▶ _Your objective_:
Scan the entries for the word "filter" and return every line that has it.

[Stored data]
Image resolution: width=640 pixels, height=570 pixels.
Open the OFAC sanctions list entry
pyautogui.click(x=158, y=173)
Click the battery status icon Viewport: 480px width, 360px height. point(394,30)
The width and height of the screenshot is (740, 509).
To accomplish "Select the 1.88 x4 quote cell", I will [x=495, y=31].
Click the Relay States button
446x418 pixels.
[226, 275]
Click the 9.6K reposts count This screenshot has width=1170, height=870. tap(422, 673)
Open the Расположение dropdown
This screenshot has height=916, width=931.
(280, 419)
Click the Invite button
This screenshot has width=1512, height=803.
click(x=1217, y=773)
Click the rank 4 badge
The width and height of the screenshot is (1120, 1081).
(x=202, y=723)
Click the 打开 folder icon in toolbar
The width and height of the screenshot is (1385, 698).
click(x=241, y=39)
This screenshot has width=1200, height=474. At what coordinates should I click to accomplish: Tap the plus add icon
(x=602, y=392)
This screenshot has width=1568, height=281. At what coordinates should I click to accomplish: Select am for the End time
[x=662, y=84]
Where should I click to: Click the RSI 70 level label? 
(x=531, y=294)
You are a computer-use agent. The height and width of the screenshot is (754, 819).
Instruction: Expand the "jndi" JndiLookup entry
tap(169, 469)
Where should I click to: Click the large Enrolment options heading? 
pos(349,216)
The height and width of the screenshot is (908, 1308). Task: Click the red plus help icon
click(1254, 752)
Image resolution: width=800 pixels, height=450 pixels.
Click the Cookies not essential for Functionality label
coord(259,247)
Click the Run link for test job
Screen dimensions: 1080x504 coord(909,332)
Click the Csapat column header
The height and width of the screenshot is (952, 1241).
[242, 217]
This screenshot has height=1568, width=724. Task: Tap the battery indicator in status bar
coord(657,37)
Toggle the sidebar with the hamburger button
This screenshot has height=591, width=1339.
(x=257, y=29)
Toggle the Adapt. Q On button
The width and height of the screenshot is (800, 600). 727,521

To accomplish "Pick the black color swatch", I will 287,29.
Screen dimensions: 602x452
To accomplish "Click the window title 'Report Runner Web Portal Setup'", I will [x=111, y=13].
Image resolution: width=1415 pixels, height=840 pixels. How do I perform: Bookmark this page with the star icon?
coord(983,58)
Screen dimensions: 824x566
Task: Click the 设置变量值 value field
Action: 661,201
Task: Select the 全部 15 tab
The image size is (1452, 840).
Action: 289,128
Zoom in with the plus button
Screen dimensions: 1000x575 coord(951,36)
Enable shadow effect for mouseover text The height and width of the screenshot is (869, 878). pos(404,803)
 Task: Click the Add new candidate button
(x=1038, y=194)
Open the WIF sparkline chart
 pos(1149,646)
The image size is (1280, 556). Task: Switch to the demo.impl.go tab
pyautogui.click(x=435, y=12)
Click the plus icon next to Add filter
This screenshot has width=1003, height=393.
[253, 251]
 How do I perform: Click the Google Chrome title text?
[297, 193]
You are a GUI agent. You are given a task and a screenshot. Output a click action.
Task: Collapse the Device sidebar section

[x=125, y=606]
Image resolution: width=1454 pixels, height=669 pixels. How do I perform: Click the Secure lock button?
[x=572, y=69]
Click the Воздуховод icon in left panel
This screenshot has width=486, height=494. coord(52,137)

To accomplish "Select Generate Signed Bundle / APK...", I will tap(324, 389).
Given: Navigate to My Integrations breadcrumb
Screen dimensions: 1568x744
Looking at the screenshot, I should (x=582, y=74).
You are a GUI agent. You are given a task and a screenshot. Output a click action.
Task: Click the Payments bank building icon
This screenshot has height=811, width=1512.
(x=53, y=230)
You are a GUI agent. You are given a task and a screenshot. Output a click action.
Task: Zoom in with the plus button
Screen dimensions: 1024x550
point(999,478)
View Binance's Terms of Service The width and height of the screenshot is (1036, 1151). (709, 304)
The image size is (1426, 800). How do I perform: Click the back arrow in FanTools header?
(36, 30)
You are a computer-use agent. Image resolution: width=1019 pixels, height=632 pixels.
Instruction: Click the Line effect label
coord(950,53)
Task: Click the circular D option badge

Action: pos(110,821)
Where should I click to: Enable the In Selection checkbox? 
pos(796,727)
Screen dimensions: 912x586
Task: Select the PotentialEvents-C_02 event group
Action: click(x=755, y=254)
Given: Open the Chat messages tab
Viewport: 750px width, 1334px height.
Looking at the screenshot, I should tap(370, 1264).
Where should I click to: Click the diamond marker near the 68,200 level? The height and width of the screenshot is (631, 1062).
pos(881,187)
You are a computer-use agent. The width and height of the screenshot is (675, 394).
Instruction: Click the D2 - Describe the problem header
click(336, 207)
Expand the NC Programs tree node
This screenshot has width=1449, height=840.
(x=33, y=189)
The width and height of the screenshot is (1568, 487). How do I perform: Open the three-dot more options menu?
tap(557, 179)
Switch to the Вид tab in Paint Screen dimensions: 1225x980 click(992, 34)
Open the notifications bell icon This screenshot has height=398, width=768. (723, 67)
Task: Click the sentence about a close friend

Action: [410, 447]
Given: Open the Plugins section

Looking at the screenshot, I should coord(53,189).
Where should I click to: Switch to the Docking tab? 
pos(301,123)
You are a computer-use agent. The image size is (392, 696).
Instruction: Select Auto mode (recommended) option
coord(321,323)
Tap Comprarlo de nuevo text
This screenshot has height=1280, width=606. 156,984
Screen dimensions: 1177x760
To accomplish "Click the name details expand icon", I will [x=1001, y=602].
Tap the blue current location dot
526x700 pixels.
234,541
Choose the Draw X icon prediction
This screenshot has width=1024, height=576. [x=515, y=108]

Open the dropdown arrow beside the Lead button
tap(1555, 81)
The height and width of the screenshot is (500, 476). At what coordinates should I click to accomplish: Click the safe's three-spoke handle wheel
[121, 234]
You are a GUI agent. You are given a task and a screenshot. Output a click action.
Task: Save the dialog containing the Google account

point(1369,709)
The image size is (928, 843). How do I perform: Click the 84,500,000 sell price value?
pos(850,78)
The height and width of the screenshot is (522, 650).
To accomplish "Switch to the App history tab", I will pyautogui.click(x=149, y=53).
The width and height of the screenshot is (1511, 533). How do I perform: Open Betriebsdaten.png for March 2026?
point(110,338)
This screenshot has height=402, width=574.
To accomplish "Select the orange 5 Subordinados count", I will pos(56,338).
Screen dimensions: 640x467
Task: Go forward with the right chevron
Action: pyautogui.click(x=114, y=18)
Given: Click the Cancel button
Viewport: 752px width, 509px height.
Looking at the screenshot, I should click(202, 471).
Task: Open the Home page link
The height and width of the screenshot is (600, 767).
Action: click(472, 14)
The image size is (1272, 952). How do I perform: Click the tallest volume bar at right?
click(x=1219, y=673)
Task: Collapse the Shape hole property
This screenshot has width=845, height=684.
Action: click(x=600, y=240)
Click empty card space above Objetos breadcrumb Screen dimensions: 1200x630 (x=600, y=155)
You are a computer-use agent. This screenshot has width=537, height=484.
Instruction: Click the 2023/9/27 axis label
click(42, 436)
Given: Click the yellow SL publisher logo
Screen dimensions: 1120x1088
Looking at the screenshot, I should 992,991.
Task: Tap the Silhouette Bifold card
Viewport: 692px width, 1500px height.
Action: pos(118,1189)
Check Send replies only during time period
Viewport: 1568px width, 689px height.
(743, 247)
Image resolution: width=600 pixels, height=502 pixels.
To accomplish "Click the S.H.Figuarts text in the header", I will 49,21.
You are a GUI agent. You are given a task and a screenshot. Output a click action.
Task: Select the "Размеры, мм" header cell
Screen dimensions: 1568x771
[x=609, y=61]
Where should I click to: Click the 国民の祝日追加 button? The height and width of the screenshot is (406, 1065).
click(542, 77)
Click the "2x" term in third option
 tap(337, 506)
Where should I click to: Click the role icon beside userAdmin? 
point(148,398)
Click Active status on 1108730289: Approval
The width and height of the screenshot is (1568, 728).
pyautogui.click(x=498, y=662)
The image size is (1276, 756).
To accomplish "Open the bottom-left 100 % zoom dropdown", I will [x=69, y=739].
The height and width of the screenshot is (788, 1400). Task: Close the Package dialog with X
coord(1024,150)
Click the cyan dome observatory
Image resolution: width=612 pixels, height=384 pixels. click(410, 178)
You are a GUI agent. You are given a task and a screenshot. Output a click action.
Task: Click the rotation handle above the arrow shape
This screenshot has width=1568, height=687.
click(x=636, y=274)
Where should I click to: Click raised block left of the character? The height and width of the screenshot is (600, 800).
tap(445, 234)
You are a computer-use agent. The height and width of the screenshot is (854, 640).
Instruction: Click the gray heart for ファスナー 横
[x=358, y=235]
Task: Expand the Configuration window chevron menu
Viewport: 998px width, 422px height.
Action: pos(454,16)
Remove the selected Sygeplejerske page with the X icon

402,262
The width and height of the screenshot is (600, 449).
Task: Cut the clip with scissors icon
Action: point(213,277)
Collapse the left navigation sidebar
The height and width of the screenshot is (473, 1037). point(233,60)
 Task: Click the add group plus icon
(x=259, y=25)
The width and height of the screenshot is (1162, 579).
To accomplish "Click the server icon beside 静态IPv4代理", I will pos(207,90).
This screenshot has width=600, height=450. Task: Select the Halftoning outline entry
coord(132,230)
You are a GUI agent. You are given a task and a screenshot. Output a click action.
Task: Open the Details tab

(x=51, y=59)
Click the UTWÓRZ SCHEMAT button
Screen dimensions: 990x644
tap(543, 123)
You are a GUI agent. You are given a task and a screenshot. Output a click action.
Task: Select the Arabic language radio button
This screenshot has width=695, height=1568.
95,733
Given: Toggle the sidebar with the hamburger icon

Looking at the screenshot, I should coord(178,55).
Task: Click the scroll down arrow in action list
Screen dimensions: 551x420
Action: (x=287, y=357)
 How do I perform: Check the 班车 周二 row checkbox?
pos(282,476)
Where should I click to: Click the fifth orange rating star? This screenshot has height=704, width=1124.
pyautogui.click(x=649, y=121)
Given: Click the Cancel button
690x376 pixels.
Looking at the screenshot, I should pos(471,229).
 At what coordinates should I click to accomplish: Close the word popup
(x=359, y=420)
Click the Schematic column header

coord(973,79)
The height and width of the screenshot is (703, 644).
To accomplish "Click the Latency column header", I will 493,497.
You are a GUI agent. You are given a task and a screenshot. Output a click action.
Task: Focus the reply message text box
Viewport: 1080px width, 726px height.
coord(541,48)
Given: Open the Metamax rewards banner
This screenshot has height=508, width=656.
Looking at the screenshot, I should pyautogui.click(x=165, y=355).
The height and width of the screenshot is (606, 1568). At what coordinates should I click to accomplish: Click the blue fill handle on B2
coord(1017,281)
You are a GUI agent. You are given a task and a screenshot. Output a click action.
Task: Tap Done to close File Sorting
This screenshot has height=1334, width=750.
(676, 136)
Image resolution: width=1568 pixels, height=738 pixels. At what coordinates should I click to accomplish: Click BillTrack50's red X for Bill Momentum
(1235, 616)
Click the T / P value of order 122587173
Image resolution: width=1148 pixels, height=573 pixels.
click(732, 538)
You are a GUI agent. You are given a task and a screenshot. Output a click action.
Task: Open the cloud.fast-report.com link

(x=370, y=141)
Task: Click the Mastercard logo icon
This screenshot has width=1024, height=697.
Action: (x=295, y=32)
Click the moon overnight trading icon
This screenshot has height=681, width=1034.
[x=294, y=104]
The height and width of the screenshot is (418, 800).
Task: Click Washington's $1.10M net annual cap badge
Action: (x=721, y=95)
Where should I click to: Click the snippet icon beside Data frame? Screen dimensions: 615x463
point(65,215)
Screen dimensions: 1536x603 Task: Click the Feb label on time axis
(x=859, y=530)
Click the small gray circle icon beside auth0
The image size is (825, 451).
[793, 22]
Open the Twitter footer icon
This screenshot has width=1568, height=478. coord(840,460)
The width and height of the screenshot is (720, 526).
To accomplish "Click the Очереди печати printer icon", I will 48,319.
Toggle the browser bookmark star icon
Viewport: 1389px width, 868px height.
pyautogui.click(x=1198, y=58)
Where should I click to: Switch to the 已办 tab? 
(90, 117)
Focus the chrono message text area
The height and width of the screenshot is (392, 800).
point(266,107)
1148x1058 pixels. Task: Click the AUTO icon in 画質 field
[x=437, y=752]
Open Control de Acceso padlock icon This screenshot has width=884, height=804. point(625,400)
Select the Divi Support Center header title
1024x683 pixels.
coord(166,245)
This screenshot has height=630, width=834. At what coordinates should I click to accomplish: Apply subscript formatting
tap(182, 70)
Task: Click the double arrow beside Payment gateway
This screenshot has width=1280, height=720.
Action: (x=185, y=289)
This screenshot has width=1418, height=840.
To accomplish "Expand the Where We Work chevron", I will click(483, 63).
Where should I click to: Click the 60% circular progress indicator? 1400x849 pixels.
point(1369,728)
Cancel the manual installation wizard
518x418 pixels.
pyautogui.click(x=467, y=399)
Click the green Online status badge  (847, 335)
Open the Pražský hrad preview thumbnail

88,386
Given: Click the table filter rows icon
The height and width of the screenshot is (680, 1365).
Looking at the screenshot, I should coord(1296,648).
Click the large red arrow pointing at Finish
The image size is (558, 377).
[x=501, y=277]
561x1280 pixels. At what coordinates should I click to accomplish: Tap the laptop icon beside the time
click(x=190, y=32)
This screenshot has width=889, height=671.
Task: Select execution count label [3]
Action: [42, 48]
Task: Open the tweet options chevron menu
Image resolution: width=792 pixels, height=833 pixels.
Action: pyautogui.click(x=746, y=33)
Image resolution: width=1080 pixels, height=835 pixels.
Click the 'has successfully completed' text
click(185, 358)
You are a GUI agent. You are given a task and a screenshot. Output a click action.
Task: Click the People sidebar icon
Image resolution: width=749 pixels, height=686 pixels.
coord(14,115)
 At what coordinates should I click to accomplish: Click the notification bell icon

▶ _Response below_:
Click the plus icon next to Add filter
Given: Click the table filter rows icon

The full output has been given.